At this point the assistant district attorney very properly ceased to inquire further, having already assured the witness that he was not required to answer any questions to which he objected.

It is true that when the defendant came to testify he denied having made some of the responses we have quoted which bore most strongly against him. He did not remember saying he was going to come over to Brooklyn and shoot Anna Klein, and he swore positively that he never had any such intention. According to his account of the occurrences in the vestibule, Anna Klein readily assented to the interview which he desired, when her mother appeared on the scene-the grandfather and grandmother having retired into the background-and threatened the defendant with arrest, at the same time seizing him by the arm. She was about starting for a policeman when he shot into the vestibule ‘to scare them,’ as he said, and without intending to kill any one. He admitted having a faint recollection of being brought back to Anna when she was lying down, but could not remember things thoroughly after that.

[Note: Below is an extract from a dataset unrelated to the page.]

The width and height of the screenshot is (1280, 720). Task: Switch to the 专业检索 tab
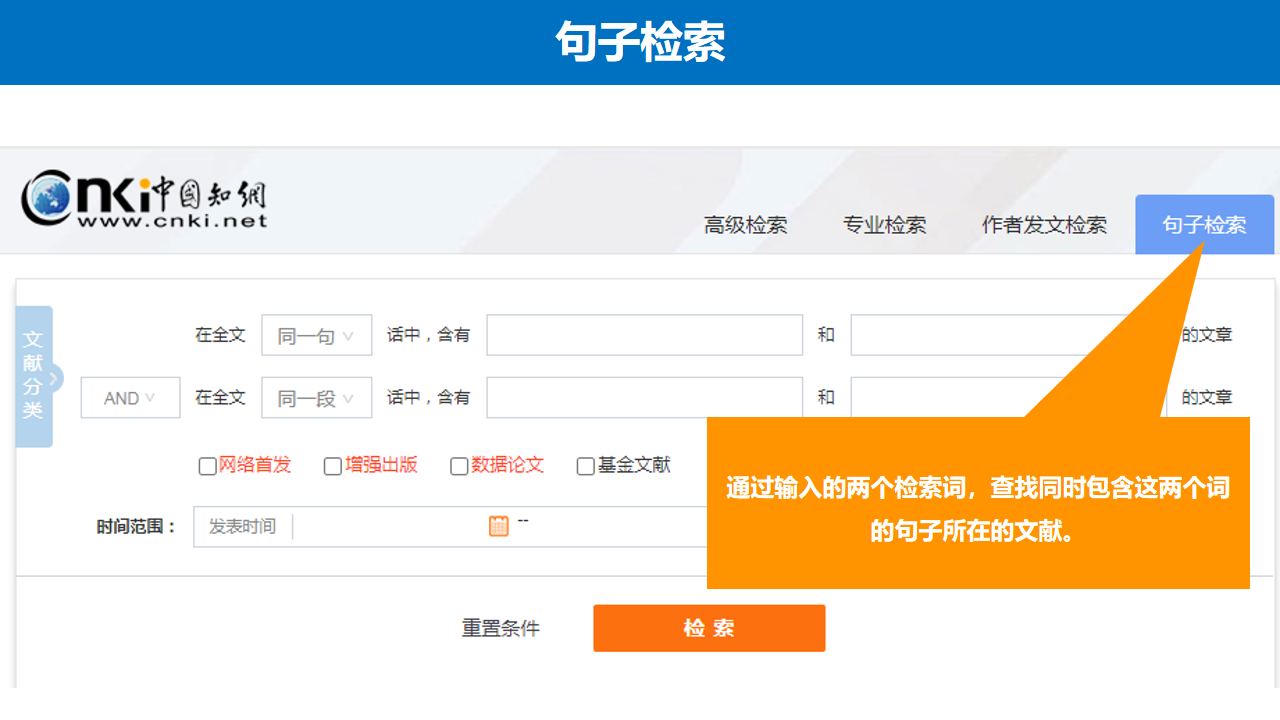(x=884, y=225)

[1] In this condition of the record, it was for the jury to determine which version of the occurrence was the true one-that given by the defendant on the witness stand or that presented by the case for the prosecution, including the inferences to be drawn from his admissions to the assistant district attorney, as recorded by the stenographerat the time they are alleged to have been made. We cannot say that they were wrong in concluding that the latter represented the truth beyond all reasonable doubt.

[2] The chief position assumed by the defense, however, upon...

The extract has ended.